WHAT TO PRODUCE = Reproduce, with no alteration, the span of lines that begins at the line containing "Set timeframe to 5 minutes" and ends at the last line of the records, both ends included, and nothing else.

[Stored data]
——————————

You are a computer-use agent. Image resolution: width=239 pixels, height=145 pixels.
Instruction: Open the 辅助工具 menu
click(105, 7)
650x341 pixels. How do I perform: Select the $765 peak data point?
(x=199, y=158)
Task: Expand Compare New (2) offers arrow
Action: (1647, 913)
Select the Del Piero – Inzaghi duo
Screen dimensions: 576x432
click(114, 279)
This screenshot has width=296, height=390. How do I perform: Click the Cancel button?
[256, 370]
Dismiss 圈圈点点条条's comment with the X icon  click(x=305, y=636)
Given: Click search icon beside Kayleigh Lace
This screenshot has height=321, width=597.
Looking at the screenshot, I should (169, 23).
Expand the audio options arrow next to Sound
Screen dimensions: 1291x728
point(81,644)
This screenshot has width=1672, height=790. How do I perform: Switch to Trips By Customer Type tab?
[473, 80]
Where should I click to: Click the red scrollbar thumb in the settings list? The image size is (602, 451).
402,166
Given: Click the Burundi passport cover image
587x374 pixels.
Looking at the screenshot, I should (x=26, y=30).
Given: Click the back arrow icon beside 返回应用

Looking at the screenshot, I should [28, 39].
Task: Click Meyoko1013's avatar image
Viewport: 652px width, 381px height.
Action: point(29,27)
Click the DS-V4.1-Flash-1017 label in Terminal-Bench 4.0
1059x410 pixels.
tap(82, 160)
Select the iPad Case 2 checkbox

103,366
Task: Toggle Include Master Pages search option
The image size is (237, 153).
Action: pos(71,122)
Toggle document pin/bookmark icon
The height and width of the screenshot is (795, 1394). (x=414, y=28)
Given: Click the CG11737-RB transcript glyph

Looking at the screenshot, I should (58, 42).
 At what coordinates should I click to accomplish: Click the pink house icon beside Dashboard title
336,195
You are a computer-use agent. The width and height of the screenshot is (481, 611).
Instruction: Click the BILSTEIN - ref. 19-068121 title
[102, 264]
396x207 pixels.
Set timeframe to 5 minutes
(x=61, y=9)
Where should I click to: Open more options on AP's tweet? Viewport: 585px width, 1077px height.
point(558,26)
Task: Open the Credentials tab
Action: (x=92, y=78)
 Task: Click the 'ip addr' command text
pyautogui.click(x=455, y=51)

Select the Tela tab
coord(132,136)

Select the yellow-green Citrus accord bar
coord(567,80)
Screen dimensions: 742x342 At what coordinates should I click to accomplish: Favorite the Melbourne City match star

——————————

RESULT FOR THIS EXERCISE =
Set timeframe to 5 minutes
(x=61, y=9)
Where should I click to: Open more options on AP's tweet? Viewport: 585px width, 1077px height.
point(558,26)
Task: Open the Credentials tab
Action: (x=92, y=78)
 Task: Click the 'ip addr' command text
pyautogui.click(x=455, y=51)

Select the Tela tab
coord(132,136)

Select the yellow-green Citrus accord bar
coord(567,80)
Screen dimensions: 742x342 At what coordinates should I click to accomplish: Favorite the Melbourne City match star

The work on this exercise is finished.